A soaring stock market triggered the launch of 90+ new mutual funds in China last year, raising approximately $51 billion. The Chinese experts, from the govt., universities & the financial industry, have agreed that the performance of China’s stock market is normal, saying the bull market is supported by the country’s real economic growth.
But is it overheating? Optimists argue that after a four-year recession, China’s mainland markets rallied at the start of 06, with the main index hitting new highs throughout the year. With the upcoming launch of stock index futures, investors will push the market even higher.
Investors worldwide poured $22.4 billion into EM mutual funds in 06, & half of that, $11.2 billion, went into China funds, according to EMPR. On April 11th, JPM’s Chinese fund mgmt. venture said it had received nearly $11.7 billion of subscriptions to its new equities fund in a single day, over 10x its original sales target. While regulators are capping new funds at $1.3 billion each, more than 50 new mutual fund applications are awaiting Beijing’s approval.
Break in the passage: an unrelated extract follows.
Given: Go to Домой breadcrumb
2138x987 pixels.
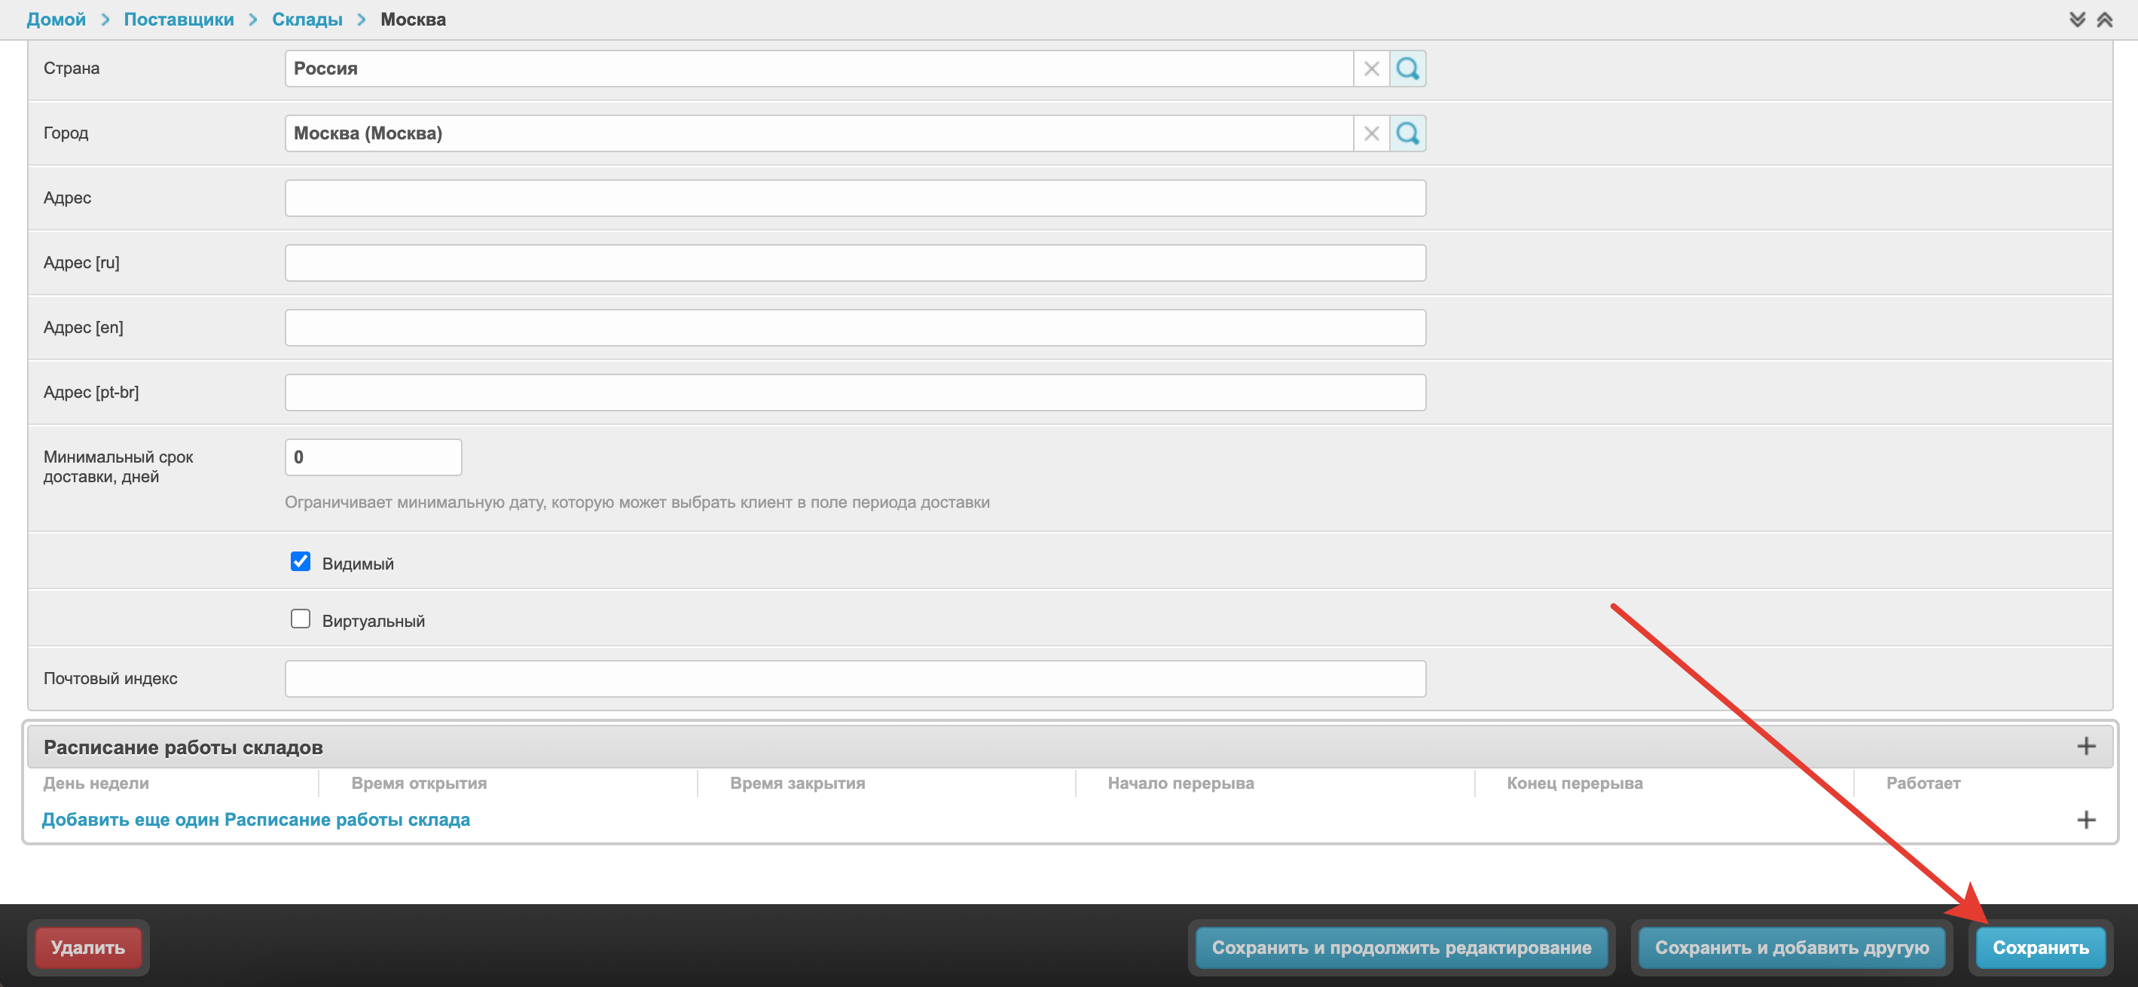Looking at the screenshot, I should tap(56, 20).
Be cognizant that the over-subscription ratio is one of the highest seen at any fund since China’s stock market bull run began a year ago. In December, Harvest Fund Management, China’s largest fund co., raised a record $5.4 billion in 1 day.
What’s causing all this? Besides China’s 9-10%+ growth, the current trend in the market reflects the excessive liquidity in China Mainland. Given the small stock numbers there, the renminbi-denominated A-shares have lured more & more capital, thus causing the market cap. of China’s 2 exchanges to rise to $1.8 trillion vs. Hong Kong’s total market valuation of $1.8 trillion.
Given the valuations, there’s no room for disappointment. Will that be so? Considering 06’s boom was fueled largely by the financial sector, the widely expected move by the government in the next year to deregulate the rates banks offer on deposits will be game changing.
Why? First, they will have the banks will have to compete for deposits and second, the tight monetary policy will exert negative affects on the performance of China’s listed banks, and the adjustment of financing structure will reduce the profits of banks. At present, approximately 80% the financing demand of domestic firms are catered to by banks.